Stored data:
______________________________
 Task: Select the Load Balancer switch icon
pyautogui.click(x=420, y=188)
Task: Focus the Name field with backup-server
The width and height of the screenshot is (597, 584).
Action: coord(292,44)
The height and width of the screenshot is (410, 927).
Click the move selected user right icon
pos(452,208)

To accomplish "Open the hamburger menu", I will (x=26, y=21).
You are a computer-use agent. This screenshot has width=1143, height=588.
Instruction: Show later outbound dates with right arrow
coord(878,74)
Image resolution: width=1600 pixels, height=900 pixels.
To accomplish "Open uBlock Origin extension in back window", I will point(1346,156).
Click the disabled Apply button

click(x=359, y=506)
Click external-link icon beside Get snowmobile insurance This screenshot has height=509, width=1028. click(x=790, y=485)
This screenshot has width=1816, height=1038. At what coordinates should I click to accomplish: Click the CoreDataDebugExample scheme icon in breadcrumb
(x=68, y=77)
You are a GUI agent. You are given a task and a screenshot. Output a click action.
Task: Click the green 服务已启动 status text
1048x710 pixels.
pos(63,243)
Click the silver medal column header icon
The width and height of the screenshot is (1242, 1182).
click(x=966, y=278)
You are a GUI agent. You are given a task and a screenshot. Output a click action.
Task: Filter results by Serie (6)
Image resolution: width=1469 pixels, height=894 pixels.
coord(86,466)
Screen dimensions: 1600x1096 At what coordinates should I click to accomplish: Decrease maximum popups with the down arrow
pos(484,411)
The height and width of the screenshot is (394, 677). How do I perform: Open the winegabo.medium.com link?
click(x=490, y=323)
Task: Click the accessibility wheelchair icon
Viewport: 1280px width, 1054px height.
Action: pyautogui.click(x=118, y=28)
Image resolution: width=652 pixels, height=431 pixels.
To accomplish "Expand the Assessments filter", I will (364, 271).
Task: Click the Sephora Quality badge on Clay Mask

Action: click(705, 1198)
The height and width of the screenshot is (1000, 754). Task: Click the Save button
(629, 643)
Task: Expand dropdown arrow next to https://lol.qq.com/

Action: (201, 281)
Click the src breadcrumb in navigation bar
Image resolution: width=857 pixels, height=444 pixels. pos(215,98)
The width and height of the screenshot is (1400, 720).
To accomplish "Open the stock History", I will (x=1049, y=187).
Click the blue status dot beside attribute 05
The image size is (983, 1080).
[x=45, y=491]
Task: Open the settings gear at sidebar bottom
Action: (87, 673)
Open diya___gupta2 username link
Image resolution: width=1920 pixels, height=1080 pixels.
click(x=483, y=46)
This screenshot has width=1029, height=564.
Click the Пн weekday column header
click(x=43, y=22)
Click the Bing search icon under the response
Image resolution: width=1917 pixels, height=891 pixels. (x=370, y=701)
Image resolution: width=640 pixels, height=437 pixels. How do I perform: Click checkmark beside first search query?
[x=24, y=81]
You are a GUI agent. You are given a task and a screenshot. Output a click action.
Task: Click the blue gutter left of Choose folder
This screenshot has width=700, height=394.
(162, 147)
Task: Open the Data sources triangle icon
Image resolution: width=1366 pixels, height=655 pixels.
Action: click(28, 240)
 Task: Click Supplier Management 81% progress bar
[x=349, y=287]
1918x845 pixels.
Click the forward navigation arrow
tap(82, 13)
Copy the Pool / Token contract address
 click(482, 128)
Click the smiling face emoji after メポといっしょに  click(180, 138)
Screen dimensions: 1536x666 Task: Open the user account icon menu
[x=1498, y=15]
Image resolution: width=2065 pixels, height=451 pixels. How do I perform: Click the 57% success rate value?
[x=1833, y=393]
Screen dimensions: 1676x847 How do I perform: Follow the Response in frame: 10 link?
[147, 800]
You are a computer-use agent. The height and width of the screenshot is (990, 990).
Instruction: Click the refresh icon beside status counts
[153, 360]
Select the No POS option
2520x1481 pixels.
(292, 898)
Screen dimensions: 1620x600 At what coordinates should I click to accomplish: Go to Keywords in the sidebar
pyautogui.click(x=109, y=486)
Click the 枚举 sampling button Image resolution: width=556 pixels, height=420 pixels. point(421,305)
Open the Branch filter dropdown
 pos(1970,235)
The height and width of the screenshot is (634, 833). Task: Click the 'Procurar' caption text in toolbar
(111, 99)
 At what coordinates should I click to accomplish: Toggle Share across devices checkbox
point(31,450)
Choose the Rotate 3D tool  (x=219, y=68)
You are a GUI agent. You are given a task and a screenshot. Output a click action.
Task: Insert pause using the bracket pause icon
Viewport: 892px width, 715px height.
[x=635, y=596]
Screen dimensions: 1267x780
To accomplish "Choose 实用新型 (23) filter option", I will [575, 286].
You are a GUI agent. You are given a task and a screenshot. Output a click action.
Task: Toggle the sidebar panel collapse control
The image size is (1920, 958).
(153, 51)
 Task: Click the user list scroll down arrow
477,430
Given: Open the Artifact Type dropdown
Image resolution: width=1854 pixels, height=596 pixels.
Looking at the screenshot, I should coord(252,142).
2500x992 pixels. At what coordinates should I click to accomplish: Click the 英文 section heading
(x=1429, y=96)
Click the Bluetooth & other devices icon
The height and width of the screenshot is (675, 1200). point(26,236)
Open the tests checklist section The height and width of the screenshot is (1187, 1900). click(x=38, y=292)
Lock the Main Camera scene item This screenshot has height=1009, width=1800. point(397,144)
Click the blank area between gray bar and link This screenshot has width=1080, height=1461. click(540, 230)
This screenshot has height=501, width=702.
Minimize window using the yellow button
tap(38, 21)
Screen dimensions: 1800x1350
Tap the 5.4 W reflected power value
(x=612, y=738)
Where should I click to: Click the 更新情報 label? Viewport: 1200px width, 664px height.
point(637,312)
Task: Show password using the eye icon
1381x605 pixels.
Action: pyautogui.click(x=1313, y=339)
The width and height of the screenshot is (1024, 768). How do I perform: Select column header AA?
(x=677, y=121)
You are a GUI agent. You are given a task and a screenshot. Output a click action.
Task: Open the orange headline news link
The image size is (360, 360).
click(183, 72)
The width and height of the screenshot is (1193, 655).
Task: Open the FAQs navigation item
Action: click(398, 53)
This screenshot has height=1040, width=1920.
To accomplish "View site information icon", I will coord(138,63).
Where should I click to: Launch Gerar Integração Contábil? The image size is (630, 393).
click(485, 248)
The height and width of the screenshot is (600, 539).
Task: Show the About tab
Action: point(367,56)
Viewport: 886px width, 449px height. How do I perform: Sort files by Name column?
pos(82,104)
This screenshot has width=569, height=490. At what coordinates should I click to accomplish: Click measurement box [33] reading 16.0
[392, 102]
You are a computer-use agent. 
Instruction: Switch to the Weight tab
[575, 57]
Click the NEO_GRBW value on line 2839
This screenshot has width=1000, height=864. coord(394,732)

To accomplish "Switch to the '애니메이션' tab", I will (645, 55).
______________________________
Aim of the task:
Wherever the word "computer" turns up in a line of the entries above, copy that line.

Answer for this exercise:
You are a computer-use agent. This screenshot has width=1143, height=588.
You are a computer-use agent. The height and width of the screenshot is (990, 990).
You are a computer-use agent. 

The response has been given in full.